Each local model, along with accuracy results, are sent back to the aggregation server. There, the local models and accuracy results are averaged to create the next global model and global accuracy respectively.
The global model is then redistributed to the participants for another round.
This process is repeated until the desired level of accuracy is achieved.






From theory to practice
Intel has partnered with a major university to put this approach into practice for research into brain tumors. Through federated learning, researchers from Intel and the school used Machine Learning and AI to identify malignant brain tumors. The researchers used an unprecedented, global dataset from 71 institutions across six continents. The project demonstrated the ability to improve brain tumor detection by 33 percent compared to models trained on the largest public dataset at the time of publication.*
“Our work has the potential to positively impact patients across the globe and we look forward to continuing to explore the promise of federated learning,” said Prashant Shah, Head of AI Health and Life Sciences, Intel.
Industry observers say the project shows federated learning’s potential to drastically improve healthcare outcomes. “The inability to analyze data that has already been captured has significantly delayed the massive medical breakthroughs AI has promised. This federated learning study showcases a viable path for AI to advance and achieve its potential as one of the most powerful tools to fight our most difficult ailments,” said Rob Enderle, principal analyst, Enderle Group.
“Our work has the potential to positively impact patients across the globe.”
Beyond healthcare, federated learning could help AI achieve its potential in other industries where sensitive data is closely guarded and siloed, including financial services. “Criminal activity like large-scale fraud often spans institutions, so federated learning could be of potential benefit in detecting it,” said Sheller.
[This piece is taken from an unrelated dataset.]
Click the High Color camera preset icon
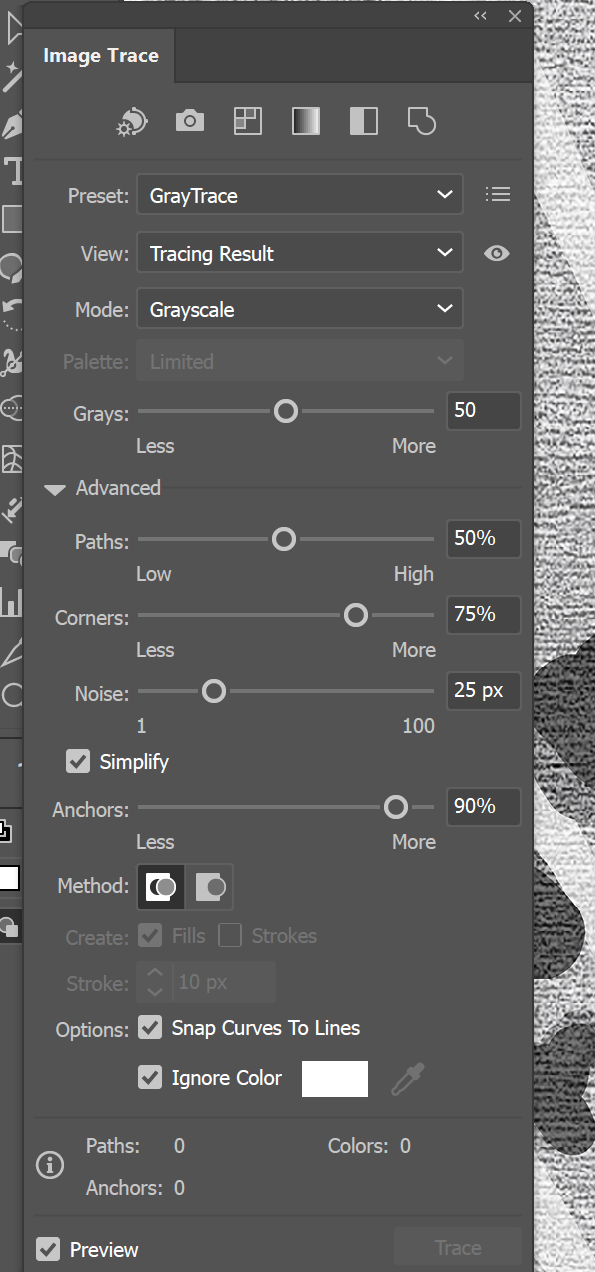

Intel supports federated learning through an internally developed framework called OpenFL, which is now an open source Linux Foundation project. OpenFL acts as a kind of coordinator that sits atop existing Machine Learning frameworks like TensorFlow, PyTorch or Keras to facilitate learning across multiple data owners. It also includes a number of built-in security features that help to protect data and intellectual property, from the aggregator through to the local endpoints.
Intel’s focus on privacy and security are part of what makes it a leader in the emerging field of federated learning. OpenFL supports hardware-based trusted execution, ensuring the confidentiality of data and compute throughout FL workflows. OpenFL designers also keep security and privacy top of mind, so that the code and workflow allows for easy review by IT departments at participating institutions, and developers can find it easy to extend features without compromising on security and privacy.
Intel also provides thought leadership in forums on FL for medical imaging and adjacent applications, including through MLCommons, MICCIA and BraTS.
Intel plans to continue to refine its approach to federated learning in the coming months, and is hopeful about the method’s prospects for unleashing the full potential of AI, which is rapidly evolving. “We’re working to overcome several practical barriers that hinder rapid deployment and training models in real-world federated learning systems," said Sheller, who helped develop OpenFL. "We want to get to a place where data scientists can’t tell the difference between running training on a centralized or federated system."